Coming on the heels of the Worldspreads (an update due here shortly) and Man Financial scandals where client money was pooled with those firms own resources and when they collapsed clients were left out of pocket, news that XCAP Securities has been flouting FCA client money segregation rules is shocking in the extreme (not least as I personally had an account with these characters). My own personal belief is that anyone with any money in a flimsily capitalised small cap broker now needs their head testing. Certainly if you have more than £50,000 there which is the current cap on the FSCS cover.
The Financial Conduct Authority (FCA) has fined Xcap Securities PLC (Xcap), a retail investment and capital markets business, £120,900 for failing to adequately protect client money and client assets.
This is the first client asset case the FCA has brought under the new penalty regime, which applies to breaches committed from 6 March 2010, and introduces new penalty levels in such cases.
In this case, the fine represents 2% of Xcap’s average client money balance plus 0.2% of its average client asset balance over the period of the breaches. The new percentage levels were applied based on the seriousness of the breaches, including consideration of the duration of the breaches and other relevant factors. Under this new approach, it is expected that cases involving breaches of the client asset rules will result in increased penalties compared to similar cases dealt with under the previous penalty regime.
Between the date Xcap began trading on 29 June 2010 and 31 August 2011, Xcap breached FCA Principle 3 on management and control of its business and Principle 10 on arranging adequate protection for clients’ assets, which includes both money and assets held on behalf of clients. Xcap’s breaches included failing to properly segregate client money from its own, failing to maintain accurate records and accounts of client money and client assets, and not carrying out accurate client money reconciliations. This resulted in the risk that, had Xcap become insolvent, its clients could have faced difficulties and delay in recovering their money and assets.
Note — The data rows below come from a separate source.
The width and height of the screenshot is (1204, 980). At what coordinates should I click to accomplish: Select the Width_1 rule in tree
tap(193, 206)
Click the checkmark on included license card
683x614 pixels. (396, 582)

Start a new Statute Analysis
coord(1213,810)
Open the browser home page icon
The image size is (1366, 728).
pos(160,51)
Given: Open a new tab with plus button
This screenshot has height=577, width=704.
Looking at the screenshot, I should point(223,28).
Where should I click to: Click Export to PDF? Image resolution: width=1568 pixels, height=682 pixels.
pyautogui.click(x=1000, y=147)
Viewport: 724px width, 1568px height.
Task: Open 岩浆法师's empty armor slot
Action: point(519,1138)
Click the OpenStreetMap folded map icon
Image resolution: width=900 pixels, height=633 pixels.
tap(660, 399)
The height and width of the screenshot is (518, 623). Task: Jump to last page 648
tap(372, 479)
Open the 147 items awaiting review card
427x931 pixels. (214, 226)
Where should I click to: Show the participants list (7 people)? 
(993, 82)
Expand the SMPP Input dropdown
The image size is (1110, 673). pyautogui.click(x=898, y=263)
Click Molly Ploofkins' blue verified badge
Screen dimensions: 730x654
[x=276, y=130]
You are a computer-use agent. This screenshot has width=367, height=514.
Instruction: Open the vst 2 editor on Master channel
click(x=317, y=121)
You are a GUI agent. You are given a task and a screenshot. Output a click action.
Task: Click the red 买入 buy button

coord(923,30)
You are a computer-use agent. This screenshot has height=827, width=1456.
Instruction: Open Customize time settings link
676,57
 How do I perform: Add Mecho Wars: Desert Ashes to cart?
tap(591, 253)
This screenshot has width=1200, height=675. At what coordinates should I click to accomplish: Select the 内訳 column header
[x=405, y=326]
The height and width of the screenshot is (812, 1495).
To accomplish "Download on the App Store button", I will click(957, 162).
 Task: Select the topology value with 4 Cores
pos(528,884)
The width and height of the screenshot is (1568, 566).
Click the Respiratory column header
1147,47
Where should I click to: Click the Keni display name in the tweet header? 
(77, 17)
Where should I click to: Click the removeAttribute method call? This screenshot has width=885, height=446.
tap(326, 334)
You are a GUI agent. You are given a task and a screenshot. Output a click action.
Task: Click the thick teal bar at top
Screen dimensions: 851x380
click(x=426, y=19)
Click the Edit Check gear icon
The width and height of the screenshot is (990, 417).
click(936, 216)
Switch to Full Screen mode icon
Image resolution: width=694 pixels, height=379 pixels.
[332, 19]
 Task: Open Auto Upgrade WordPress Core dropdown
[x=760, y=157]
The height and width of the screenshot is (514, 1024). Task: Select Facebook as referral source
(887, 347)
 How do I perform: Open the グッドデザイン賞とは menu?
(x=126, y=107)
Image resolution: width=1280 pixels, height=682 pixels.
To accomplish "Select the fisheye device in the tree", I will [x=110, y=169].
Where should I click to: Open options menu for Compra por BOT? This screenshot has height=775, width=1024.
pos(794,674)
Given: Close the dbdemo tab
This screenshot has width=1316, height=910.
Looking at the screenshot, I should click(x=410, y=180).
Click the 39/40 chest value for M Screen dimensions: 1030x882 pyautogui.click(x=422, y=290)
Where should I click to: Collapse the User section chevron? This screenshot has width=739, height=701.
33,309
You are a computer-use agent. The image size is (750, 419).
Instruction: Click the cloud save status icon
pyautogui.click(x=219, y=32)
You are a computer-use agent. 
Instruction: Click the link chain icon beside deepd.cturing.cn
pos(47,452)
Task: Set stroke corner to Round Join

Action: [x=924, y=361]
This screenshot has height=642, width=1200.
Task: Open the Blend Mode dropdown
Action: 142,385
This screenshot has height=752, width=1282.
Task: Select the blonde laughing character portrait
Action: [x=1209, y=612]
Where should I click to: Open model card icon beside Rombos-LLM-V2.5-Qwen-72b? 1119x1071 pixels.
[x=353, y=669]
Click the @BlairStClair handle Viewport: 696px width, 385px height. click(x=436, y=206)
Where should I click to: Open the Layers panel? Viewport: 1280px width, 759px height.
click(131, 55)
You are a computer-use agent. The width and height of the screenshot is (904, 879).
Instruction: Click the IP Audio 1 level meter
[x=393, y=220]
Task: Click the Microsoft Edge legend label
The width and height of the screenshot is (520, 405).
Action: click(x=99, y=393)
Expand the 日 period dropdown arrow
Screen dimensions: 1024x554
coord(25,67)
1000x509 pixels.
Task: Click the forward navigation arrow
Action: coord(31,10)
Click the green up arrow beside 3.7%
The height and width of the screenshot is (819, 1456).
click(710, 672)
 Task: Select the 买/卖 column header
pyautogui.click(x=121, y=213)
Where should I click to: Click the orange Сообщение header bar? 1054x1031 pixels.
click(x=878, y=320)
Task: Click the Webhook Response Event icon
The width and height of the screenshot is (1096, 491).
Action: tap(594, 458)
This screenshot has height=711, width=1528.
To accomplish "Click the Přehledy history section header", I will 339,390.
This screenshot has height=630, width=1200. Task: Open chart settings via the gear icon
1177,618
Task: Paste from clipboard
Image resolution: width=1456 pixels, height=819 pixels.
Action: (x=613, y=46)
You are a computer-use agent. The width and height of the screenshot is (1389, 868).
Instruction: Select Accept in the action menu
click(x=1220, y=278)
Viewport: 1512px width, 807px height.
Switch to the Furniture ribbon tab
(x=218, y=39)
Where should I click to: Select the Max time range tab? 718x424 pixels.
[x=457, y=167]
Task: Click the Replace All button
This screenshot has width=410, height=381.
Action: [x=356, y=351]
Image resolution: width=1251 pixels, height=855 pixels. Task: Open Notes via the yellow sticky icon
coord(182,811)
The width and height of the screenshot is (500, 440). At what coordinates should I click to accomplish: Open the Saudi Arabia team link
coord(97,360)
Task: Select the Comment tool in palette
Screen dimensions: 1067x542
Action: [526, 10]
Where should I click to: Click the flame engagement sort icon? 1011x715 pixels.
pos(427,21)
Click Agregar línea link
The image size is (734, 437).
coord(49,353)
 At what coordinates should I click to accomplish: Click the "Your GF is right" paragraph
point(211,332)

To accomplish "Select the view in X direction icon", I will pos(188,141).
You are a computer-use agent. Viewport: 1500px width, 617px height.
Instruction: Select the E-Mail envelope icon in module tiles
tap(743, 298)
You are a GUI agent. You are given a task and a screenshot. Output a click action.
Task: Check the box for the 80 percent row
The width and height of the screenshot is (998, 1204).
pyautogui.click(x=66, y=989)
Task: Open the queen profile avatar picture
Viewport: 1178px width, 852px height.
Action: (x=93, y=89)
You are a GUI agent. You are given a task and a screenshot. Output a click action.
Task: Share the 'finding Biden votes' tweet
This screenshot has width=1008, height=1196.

Tracey McDermott, director of enforcement and financial crime at the FCA, said:
“This is the first case that the FCA has brought for breaches of the Client Assets rules using our new penalty regime. The new levels of penalty are expected to result in larger fines, demonstrating the seriousness with which we view these failures and serving as a stronger deterrent to firms.
“We have been very clear about our expectations of firms that have responsibility for investors’ money and safe custody assets. Xcap failed to meet the required standards from the very outset of its business and continued to have widespread failures for a number of months.”
The firm received a 20% discount on its fine for agreeing to settle at Stage 2 of the FCA’s executive settlement procedure; otherwise Xcap would have been fined £151,136.